Items from a dataset:
━━━━━━━━

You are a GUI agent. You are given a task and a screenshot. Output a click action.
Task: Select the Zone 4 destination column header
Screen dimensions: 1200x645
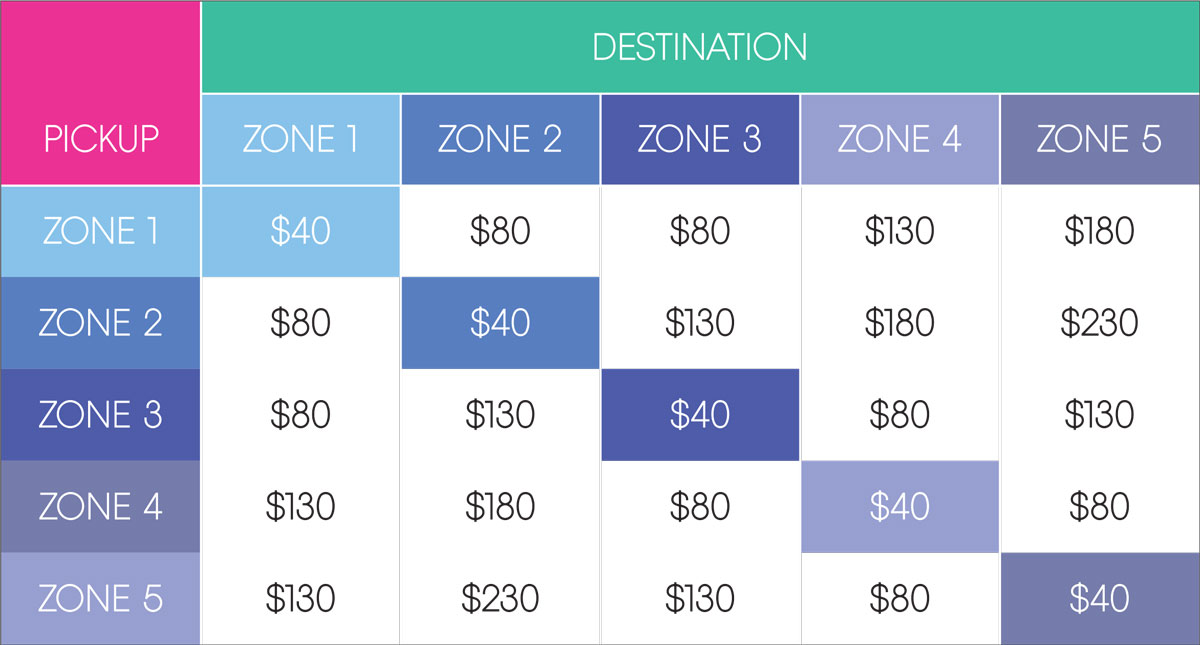[900, 140]
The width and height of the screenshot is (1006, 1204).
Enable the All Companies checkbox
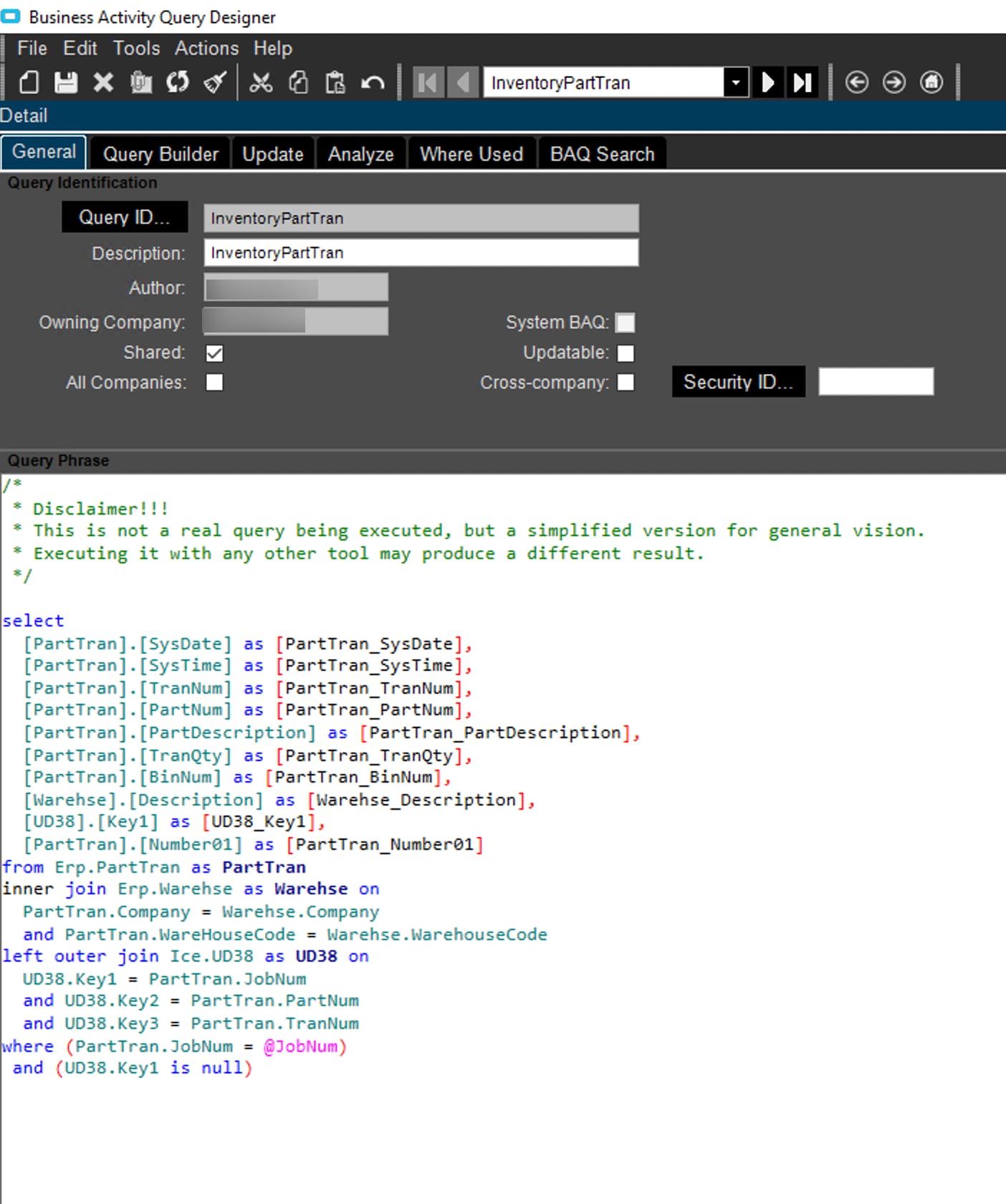[x=214, y=383]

━━━━━━━━

Work to complete:
Return the records above exactly as written, but without any of the pictures.

Answer box:
You are a GUI agent. You are given a task and a screenshot. Output a click action.
Task: Select the Zone 4 destination column header
Screen dimensions: 1200x645
[900, 140]
The width and height of the screenshot is (1006, 1204).
Enable the All Companies checkbox
[x=214, y=383]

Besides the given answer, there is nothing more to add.